Unsichtbare Probleme

von Liv Knecht
min
22.11.2023
Der Bleistift in meiner Hand ist schwer. So unendlich schwer. Ich lege ihn ab, reibe mir die Hände, unruhig springt mein Blick umher. Leises Murmeln aus den hinteren Reihen, kaum vernehmbar, doch insgesamt anschwellend zu einem lauten Brummen, tönt in meinen Ohren. Es überrollt mich, begräbt mich.

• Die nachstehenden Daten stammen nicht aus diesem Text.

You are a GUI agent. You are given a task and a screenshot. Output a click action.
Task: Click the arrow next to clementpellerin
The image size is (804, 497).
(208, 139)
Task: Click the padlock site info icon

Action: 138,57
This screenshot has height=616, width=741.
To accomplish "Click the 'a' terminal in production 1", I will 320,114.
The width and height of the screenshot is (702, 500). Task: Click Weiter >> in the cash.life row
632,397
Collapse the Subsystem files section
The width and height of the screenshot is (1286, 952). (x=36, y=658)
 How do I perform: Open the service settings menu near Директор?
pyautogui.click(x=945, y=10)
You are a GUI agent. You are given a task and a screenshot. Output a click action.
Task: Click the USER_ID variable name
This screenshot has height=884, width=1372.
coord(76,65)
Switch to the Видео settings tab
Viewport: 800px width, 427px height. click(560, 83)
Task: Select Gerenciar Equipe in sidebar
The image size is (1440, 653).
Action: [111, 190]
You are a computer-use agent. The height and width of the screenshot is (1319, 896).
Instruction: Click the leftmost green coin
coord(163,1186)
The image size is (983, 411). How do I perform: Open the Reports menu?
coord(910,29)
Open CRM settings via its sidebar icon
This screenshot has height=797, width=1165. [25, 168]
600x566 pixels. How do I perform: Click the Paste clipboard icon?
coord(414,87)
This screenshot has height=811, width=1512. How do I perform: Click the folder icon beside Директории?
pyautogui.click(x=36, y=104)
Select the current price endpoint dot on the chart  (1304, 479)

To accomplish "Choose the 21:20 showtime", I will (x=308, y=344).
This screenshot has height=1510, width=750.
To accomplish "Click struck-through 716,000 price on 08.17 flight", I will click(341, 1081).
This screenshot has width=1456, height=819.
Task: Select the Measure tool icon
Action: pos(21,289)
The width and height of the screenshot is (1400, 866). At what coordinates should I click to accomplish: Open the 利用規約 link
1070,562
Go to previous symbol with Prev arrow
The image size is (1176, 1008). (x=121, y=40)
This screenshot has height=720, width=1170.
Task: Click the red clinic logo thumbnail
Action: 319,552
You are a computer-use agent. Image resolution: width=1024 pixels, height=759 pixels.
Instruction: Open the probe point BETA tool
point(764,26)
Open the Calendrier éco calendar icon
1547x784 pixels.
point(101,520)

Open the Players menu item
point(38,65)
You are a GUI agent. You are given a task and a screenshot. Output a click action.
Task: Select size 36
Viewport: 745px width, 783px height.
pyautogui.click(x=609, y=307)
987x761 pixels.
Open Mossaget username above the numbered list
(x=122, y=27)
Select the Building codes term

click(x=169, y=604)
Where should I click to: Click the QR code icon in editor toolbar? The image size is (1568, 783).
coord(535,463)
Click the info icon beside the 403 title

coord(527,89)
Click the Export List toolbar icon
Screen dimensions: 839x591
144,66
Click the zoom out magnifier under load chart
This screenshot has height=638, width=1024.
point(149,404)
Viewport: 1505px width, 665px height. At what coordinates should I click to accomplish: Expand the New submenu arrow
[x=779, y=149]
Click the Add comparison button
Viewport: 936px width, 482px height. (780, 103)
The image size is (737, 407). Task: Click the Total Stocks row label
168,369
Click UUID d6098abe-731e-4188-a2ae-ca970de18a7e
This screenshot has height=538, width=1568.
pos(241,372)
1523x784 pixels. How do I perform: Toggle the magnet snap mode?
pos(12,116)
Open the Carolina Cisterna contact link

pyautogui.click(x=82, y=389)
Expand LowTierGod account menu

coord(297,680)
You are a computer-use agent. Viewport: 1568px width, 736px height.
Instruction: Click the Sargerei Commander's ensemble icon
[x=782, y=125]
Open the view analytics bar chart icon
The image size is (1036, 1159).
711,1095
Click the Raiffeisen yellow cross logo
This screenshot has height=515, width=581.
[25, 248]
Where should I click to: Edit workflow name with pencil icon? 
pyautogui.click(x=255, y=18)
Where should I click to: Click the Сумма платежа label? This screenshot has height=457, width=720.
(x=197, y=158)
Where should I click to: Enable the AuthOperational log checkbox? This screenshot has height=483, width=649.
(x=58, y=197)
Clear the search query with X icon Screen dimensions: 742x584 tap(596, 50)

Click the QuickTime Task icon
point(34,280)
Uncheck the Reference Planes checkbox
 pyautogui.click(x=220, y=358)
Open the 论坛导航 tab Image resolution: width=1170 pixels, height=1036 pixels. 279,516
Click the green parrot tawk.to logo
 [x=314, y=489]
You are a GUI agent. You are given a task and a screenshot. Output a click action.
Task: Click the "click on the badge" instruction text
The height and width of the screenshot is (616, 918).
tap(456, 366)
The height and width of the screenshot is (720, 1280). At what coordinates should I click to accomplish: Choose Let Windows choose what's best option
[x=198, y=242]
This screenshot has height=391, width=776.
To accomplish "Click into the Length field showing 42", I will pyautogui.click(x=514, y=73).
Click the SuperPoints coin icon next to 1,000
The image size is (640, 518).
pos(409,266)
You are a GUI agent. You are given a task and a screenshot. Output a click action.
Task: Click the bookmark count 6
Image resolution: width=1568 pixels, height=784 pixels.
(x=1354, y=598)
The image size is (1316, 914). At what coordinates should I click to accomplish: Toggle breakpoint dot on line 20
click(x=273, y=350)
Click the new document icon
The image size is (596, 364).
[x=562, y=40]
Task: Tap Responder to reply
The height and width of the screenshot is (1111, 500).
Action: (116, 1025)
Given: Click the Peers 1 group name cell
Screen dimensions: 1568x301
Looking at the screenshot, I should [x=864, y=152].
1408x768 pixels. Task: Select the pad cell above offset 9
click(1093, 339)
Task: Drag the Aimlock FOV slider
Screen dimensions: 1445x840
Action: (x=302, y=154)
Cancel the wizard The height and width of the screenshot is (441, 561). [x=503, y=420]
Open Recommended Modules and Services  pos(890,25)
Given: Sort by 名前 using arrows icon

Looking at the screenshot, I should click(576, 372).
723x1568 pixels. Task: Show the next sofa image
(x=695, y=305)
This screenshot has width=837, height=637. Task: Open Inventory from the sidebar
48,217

Ich verstehe es nicht, doch es hat mehr Macht und Einfluss auf mich als etwas, was ich verstehen würde. Denn so ist es undefinierbar. Genau dieses Brummen, dieses Gefühl der Überwältigung, zusammen mit meinem vor Nervosität umherfliegenden Blick, mit dem bitteren Geschmack in meinem Mund, mit dem Duft von frischen Papierbögen in der Nase macht die allerschlimmste auf Erden existierende Situation aus. Die Zeit, in welcher der Lehrer die Prüfungen austeilt. Die Ungewissheit, was diesmal auf dem Blatt Papier lauern wird. Was mich heute zerstören wird. Was mich bis zur Rückgabe des Tests verfolgen wird. Krampfhaft klammern sich meine Hände an die metallene Tischkante. Meine Knöchel stehen weiss hervor. Ich fühle mich, als würde ich einige Zentimeter über meinem Stuhl schweben. Doch es ist kein leichtes Schweben. Nein, es ist ein furchterregendes Treiben durch Zeit und Raum. Kontrollverlust. Die Kälte des Tischbeines an meiner Wade lässt mich unerwartet aufschrecken. Die Lackschuhe meines Lehrers hallen auf dem Boden wie in einem grossen Saal. Immer näher kommt der verheerende Stapel Prüfungen. Immer näher die vernichtenden 45 Minuten. Auf die Sekunde genau gestoppt. Krampfhaft, unkontrollierbar, zermürbend. 45 Minuten können unglaublich schrecklich sein. Und niemand bemerkt es. 

Natürlich, es gibt grössere Probleme auf der Welt als Prüfungsangst. Und doch sollten wir uns wohl etwas öfters auf die kleineren Probleme unserer Mitmenschen achten, die nach aussen unsichtbar sind und trotzdem zerstörerisch sein können. Oft erkennen wir ihre Probleme und Schwierigkeiten gar nicht, bis wir deren Konsequenzen selber miterleben. Vielleicht sollten wir einfach bei den kleinen Dingen beginnen und probieren mitzuhelfen, wo es geht, denn nur schon so kann man das Leben einiger Menschen ein klein wenig besser machen.